Según el inspector, en lugar de esa cantidad, Bankia preveía una dotación de 6.800 millones por un informe realizado por AFI, que se quedaban "muy cortas", y que posteriormente elevó a 9.807 tras otro informe de PwC que proyectaba unas pérdidas esperadas de 11.500 millones. “Sencillamente se dieron cuenta de que quedaban saneamientos pendientes en línea con mi percepción. Dijeron que si no lo hacían en ese momento contra patrimonio lo tendrían que hacer el año siguiente contra resultados. Contrataron a una auditora que pone una cifra que les encajaba mejor. La intención era sanear contra patrimonio en 2010 para dejar las cuentas de resultados de futuro más saneadas”, ha estimado Casaus, aludiendo a un presunto maquillaje de las cuentas para reflejar mejores resultados.

Según Casaus, los inspectores que se encargaban del seguimiento de la entidad quisieron reflejar en el informe de 31 de marzo de 2011 que necesitaba realizar más saneamientos, pero que su superior, Pedro Comín, les sugirió que introdujeran en la redacción del texto que no "comprometiese mucho" a la entidad. "Fue nuestro gran error. Él sugiere [Pedro Comín] que los saneamientos son suficientes para afrontar los dos próximos años. Ahí llega nuestro error de falta de coraje y lo metemos en contra de lo que pensamos", ha lamentado.

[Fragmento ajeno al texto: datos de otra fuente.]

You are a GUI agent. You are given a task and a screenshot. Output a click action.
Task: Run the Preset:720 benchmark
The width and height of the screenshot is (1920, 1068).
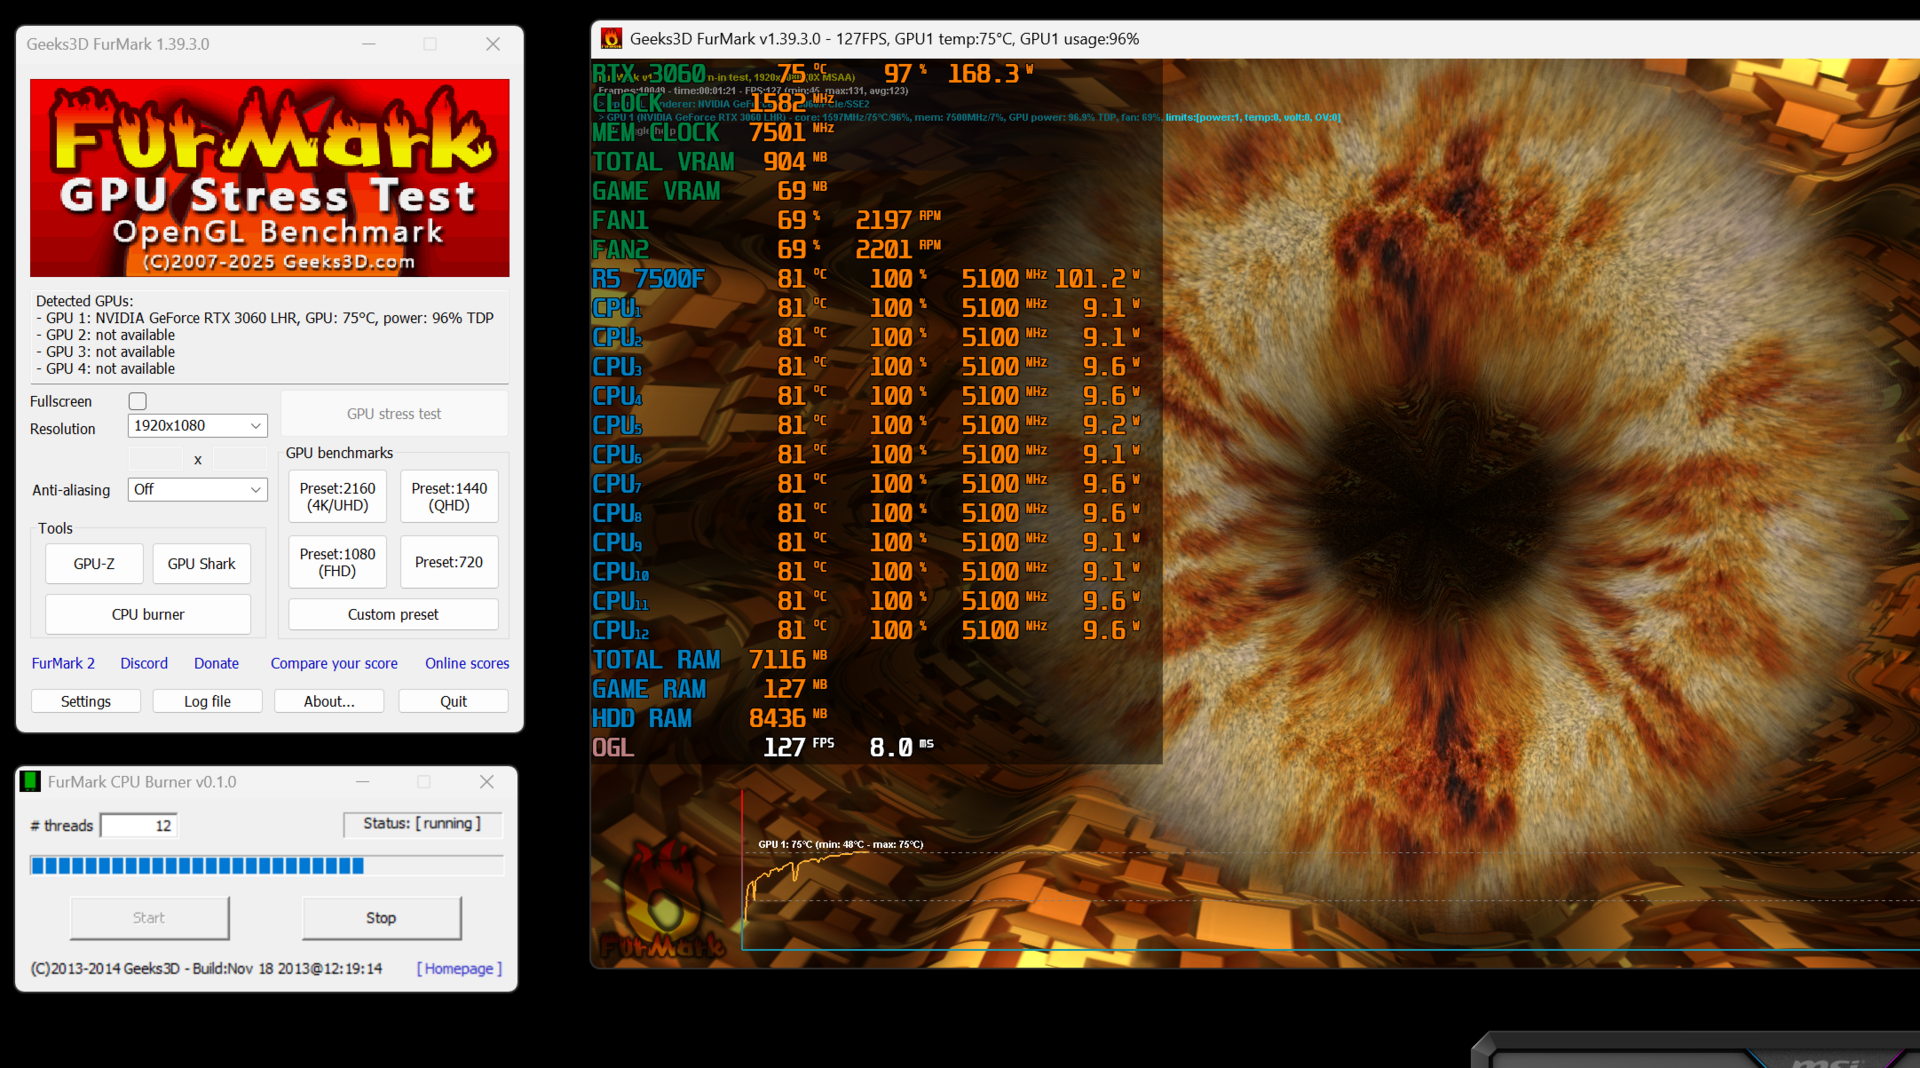tap(448, 561)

Igualmente, Casaus ha criticado la gobernanza de la enitidad poniendo el foco en los bonus repartidos por objetivos y por los ajustes laborales realizados por la entidad. “Las condiciones económicas no eran compatibles con una empresa que había recibido ayudas públicas. Se acogió el 99% de la plantilla. Vi una serie de consideraciones que no me gustaban nada respecto al punto de vista de la gobernanza. No estaban para repartir bonus. El descrédito ante el mercado porque eran gestores que habían llevado a la entidad a ayudas públicas y no la gestionaban como una entidad en crisis llevaba a que tuviésemos en cuarentena a los gestores de Caja Madrid”, ha expresado.

En 2011, antes de que se produjera la salida a Bolsa de Bankia, Casaus ya advirtió sobre la “viabilidad” del grupo BFA-Bankia enviando unos ya famosos correos electrónicos en los que rechazaba la solución del debut bursátil ya que consideraba que suponía un perjuicio para los accionistas, preferentistas y contribuyentes. En la fase de instrucción del caso, Casaus declaró que esos correos que envió a sus superiores fueron “como lanzados al ciberespacio”, porque no obtuvo respuesta e indicó que la operación era “una máquina de perder dinero”.

Por su parte, Miguel Ángel Fernández Ordóñez, exgobernador del Banco de España que también declaró como testigo, afirmó que nunca le llegaron los correos de advertencia y estimó que Casaus acertó en la inviabilidad del grupo pero no en el diagnóstico de las causa. Mañana, el juicio se reanudará previsiblemente con la testificación de Jerónimo Martínez Tello, exdirector general de supervisión del Banco de España, superior de Casaus, que en fase de instrucción negó haber recibido los mails del inspector.